The collection and use of personal data are becoming more common in today's data-driven culture. While there are many advantages to this, including better decision-making and service delivery, it also poses significant ethical issues around confidentiality and privacy. Text anonymisation tries to prune and/or mask identifiable information from a text while keeping the remaining content intact to alleviate privacy concerns. Text anonymisation is especially important in industries like healthcare, law, as well as research, where sensitive and personal information is collected, processed, and exchanged under high legal and ethical standards. Although text anonymization is widely adopted in practice, it continues to face considerable challenges. The most significant challenge is striking a balance between removing information to protect individuals' privacy while maintaining the text's usability for future purposes. The question is whether these anonymisation methods sufficiently reduce the risk of re-identification, in which an individual can be identified based on the remaining information in the text. In this work, we challenge the effectiveness of these methods and how we perceive identifiers. We assess the efficacy of these methods against the elephant in the room, the use of AI over big data. While most of the research is focused on identifying and removing personal information, there is limited discussion on whether the remaining information is sufficient to deanonymise individuals and, more precisely, who can do it. To this end, we conduct an experiment using GPT over anonymised texts of famous people to determine whether such trained networks can deanonymise them. The latter allows us to revise these methods and introduce a novel methodology that employs Large Language Models to improve the anonymity of texts.

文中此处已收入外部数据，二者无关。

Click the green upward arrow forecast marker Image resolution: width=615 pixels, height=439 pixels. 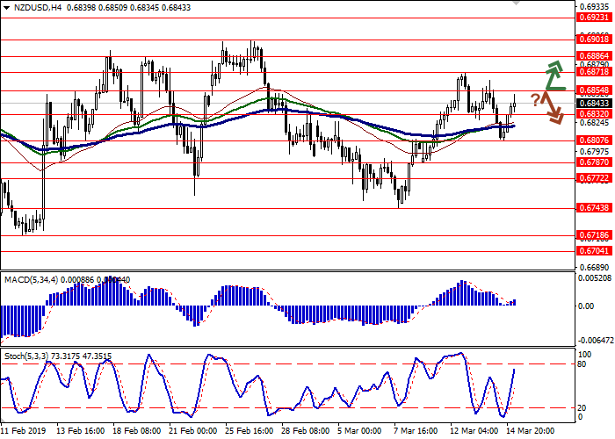pos(554,76)
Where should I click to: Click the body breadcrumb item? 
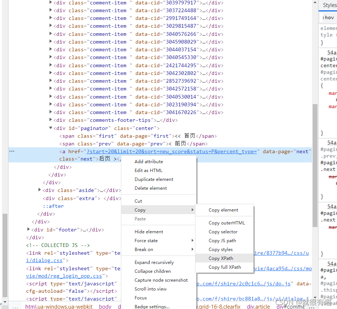pos(105,306)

翻译：随着当今数据驱动文化中个人数据的收集和使用越来越普遍，这虽然带来了许多优点，包括更好的决策制定和服务提供，但也对保密性和隐私性提出了重大的道德问题。文本匿名化尝试从文本中修剪和/或遮蔽可识别的信息，同时保持其余内容完好无损，以缓解隐私问题。文本匿名化在医疗、法律以及研究等行业中尤为重要，在这些行业中，敏感和个人信息是在高法律和伦理标准下收集、处理和交换的。虽然文本匿名化在实践中被广泛采用，但它仍然面临着重大的挑战。最大的挑战是在保护个人隐私的同时删除信息，同时保持文本的可用性以便未来的目的。问题是这些匿名化方法是否足以降低重新识别的风险，即基于文本中剩余的信息识别个人的风险。在这项工作中，我们挑战了这些方法的有效性以及我们如何看待标识符。我们评估这些方法对大数据上使用AI这头大象的有效性。虽然大多数的研究都集中在识别和删除个人信息上，但却很少讨论剩余信息是否足以反匿名化个人，更精确地说，是谁可以做到。为此，我们使用GPT对著名人士的匿名文本进行实验，以确定这样的训练网络是否可以反匿名化它们。后者使我们能够修订这些方法，并引入一种利用大语言模型提高文本匿名性的新方法。